Text shown
Re: Spark 1.1.0 hbase_inputformat.py not work

Posted by Kan Zhang <kz...@apache.org>.

CC user@ for indexing.

Glad you fixed it. All source code for these examples are under
SPARK_HOME/examples. For example, the converters used here are in
examples/src/main/scala/org/apache/spark/examples/pythonconverters/HBaseConverters.scala

Btw, you may find our blog post useful.
https://databricks.com/blog/2014/09/17/spark-1-1-bringing-hadoop-inputoutput-formats-to-pyspark.html

On Wed, Oct 1, 2014 at 6:54 AM, Gilberto Lira <gi...@scanboo.com.br> wrote:

> Exactly Kan, this was the problem!!
>
> By the way, I have not found the source code of these examples, you know
> where I can find?
>
> Thanks
>
> 2014-10-01 1:37 GMT-03:00 Kan Zhang <kz...@apache.org>:
>
>> I somehow missed this. Do you still have problem? You probably didn't
>> specify the correct spark-examples jar using --driver-class-path.  See
>> the following for an example.
>>
>> MASTER=local ./bin/spark-submit --driver-class-path
>> ./examples/target/scala-2.10/spark-examples-1.1.0-SNAPSHOT-hadoop1.0.4.jar
>> ./examples/src/main/python/hbase_inputformat.py localhost test
>>
>> On Tue, Sep 23, 2014 at 9:39 AM, Gilberto Lira <gi...@scanboo.com.br>
>> wrote:
>>
>>> Hi,
>>>
>>> i'm trying to run hbase_inputformat.py example but i'm not getting.
>>>
>>> this is the error:
>>>
>>> Traceback (most recent call last):
>>>   File "/root/spark/examples/src/main/python/hbase_inputformat.py", line
>>> 70, in <module>
>>>     conf=conf)
>>>   File "/root/spark/python/pyspark/context.py", line 471, in
>>> newAPIHadoopRDD
>>>     jconf, batchSize)

Tasks to complete
1. Translate this sentence from the Spark mailing-list thread into Spanish: "Btw, you may find our blog post useful."
2. List every date-and-time stamp that appears in the Spark mailing-list thread, in the form given there.
3. Extend the Spark mailing-list thread onward from its final line.
The records that come after this thread are separate material and have no connection to it.

Given entries
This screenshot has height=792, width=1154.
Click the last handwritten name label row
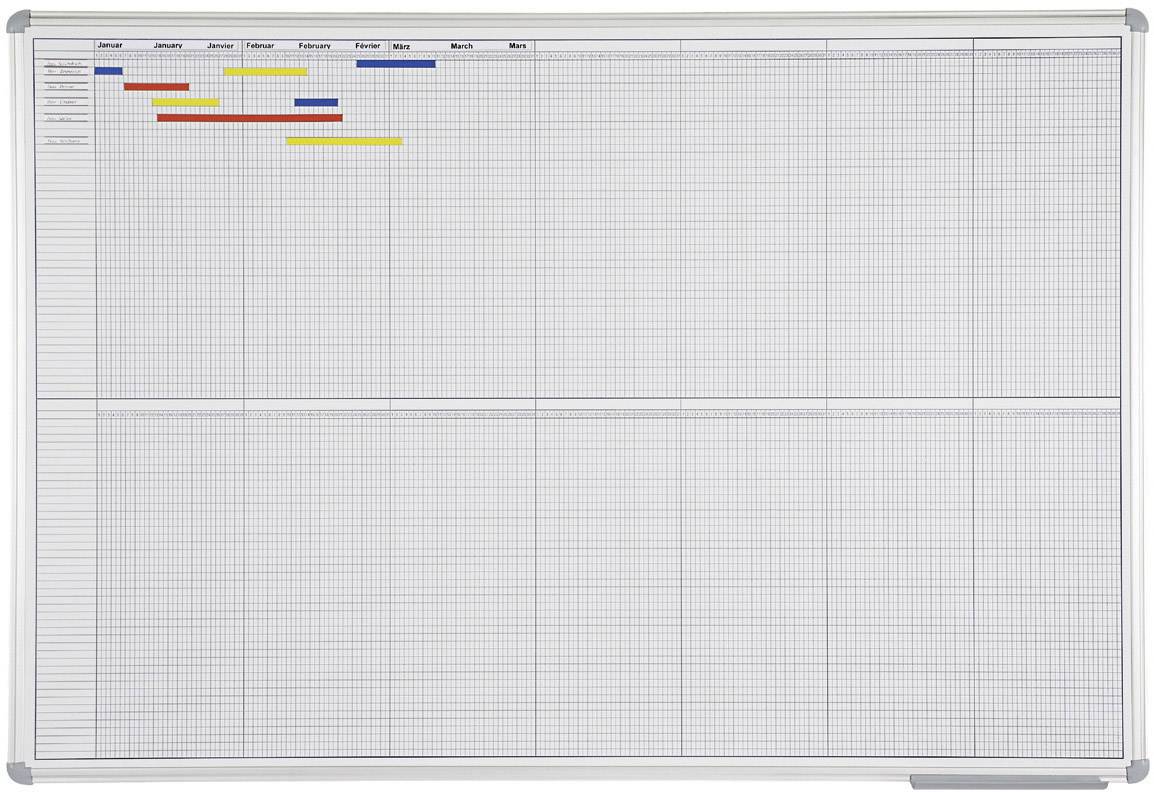65,141
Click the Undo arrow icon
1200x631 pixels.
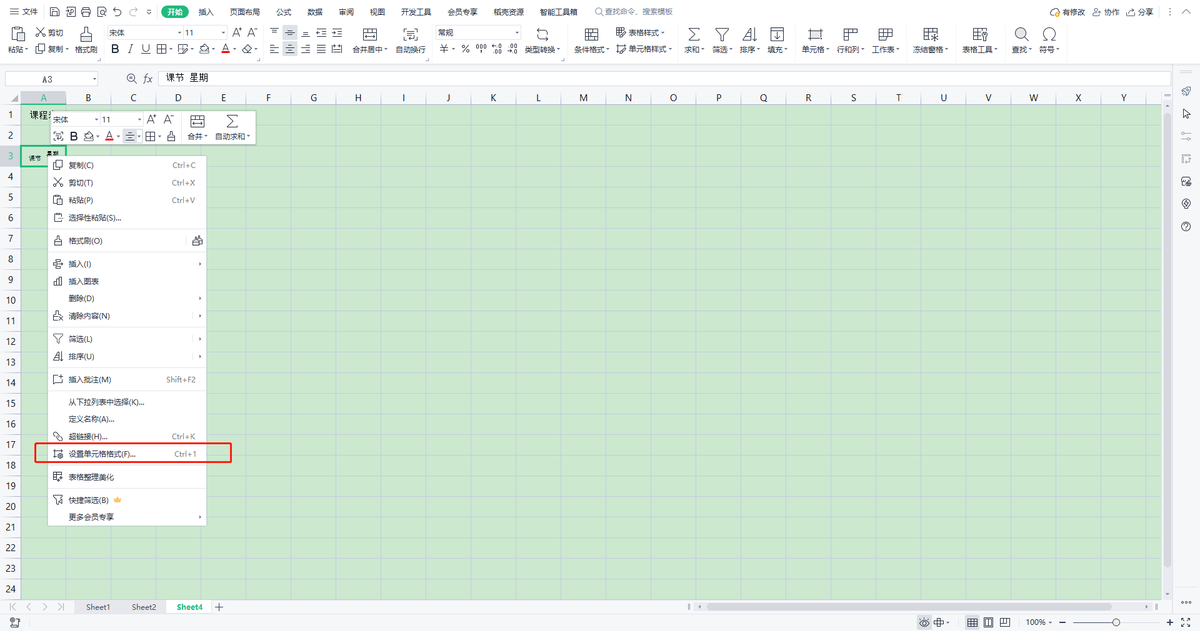tap(119, 12)
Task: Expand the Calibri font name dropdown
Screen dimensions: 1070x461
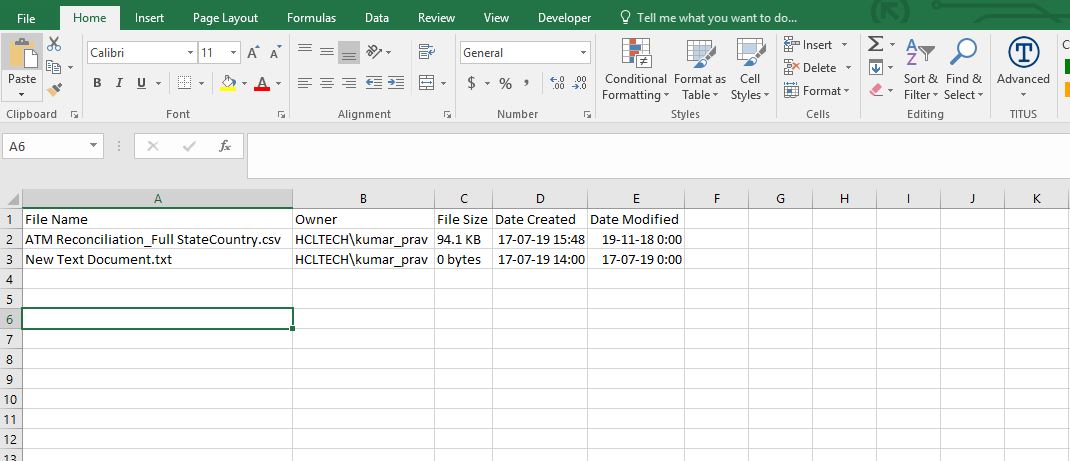Action: (x=190, y=53)
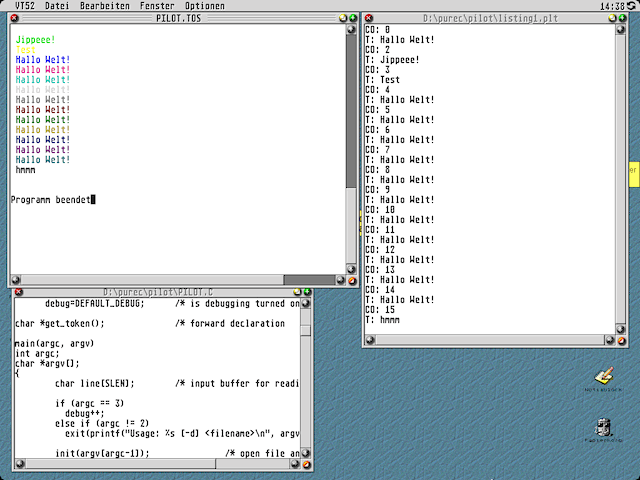Click the green button on PILOT.TOS window
This screenshot has width=640, height=480.
(x=352, y=18)

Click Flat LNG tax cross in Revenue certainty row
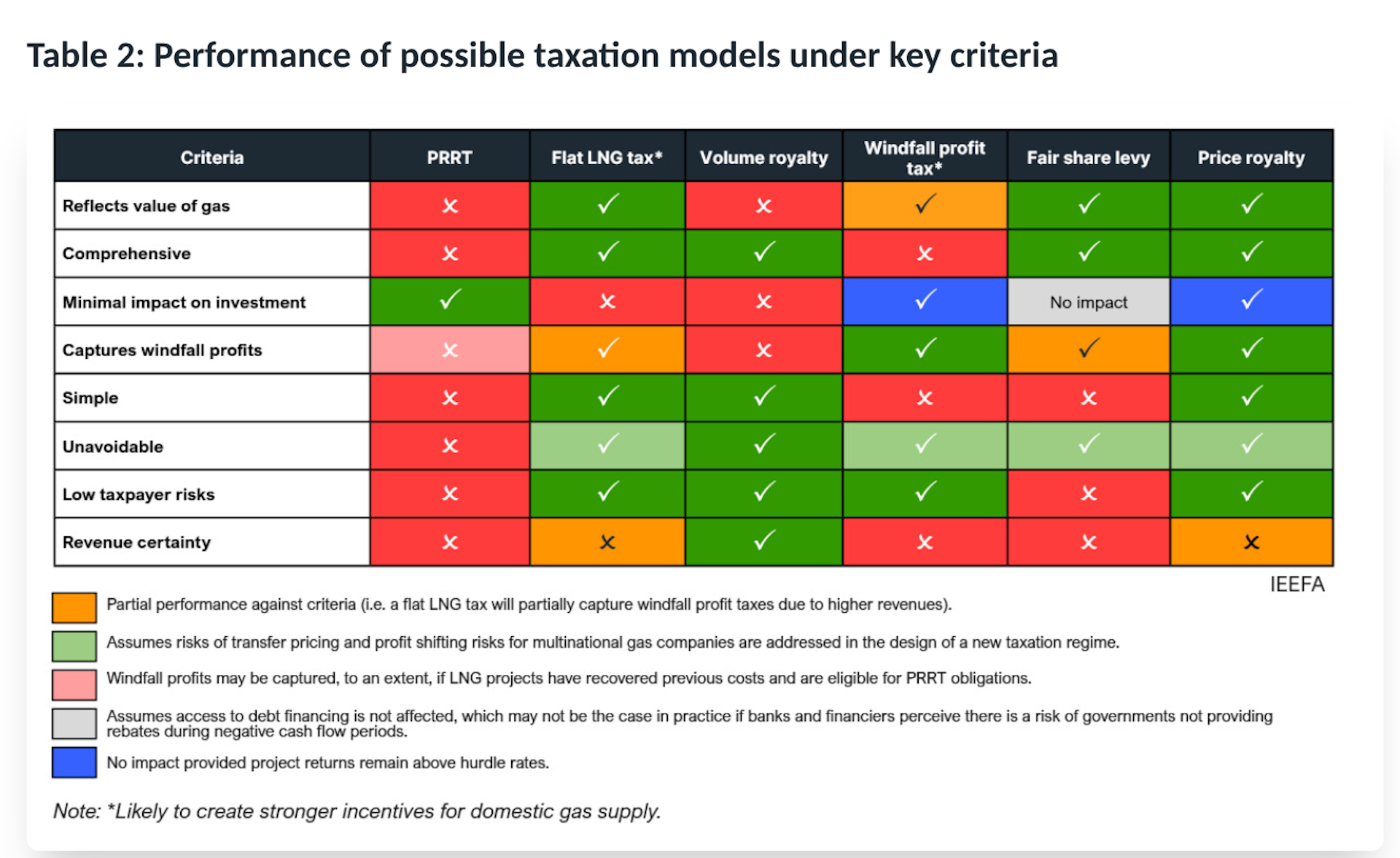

Answers below
1. Por cierto, puede que nuestra entrada de blog te resulte útil.

2.
- Wed, Oct 1, 2014 at 6:54 AM
- 2014-10-01 1:37 GMT-03:00
- Tue, Sep 23, 2014 at 9:39 AM

3.
>>>   File
>>> "/root/spark/python/lib/py4j-0.8.2.1-src.zip/py4j/java_gateway.py", line
>>> 538, in __call__
>>>   File "/root/spark/python/lib/py4j-0.8.2.1-src.zip/py4j/protocol.py",
>>> line 300, in get_return_value
>>> py4j.protocol.Py4JJavaError: An error occurred while calling
>>> z:org.apache.spark.api.python.PythonRDD.newAPIHadoopRDD.
>>> : java.lang.ClassNotFoundException:
>>> org.apache.hadoop.hbase.io.ImmutableBytesWritable
>>> at java.net.URLClassLoader$1.run(URLClassLoader.java:366)
>>> at java.net.URLClassLoader$1.run(URLClassLoader.java:355)
>>> at java.security.AccessController.doPrivileged(Native Method)
>>> at java.net.URLClassLoader.findClass(URLClassLoader.java:354)
>>> at java.lang.ClassLoader.loadClass(ClassLoader.java:425)
>>> at java.lang.ClassLoader.loadClass(ClassLoader.java:358)
>>> at java.lang.Class.forName0(Native Method)
>>> at java.lang.Class.forName(Class.java:270)
>>> at org.apache.spark.util.Utils$.classForName(Utils.scala:150)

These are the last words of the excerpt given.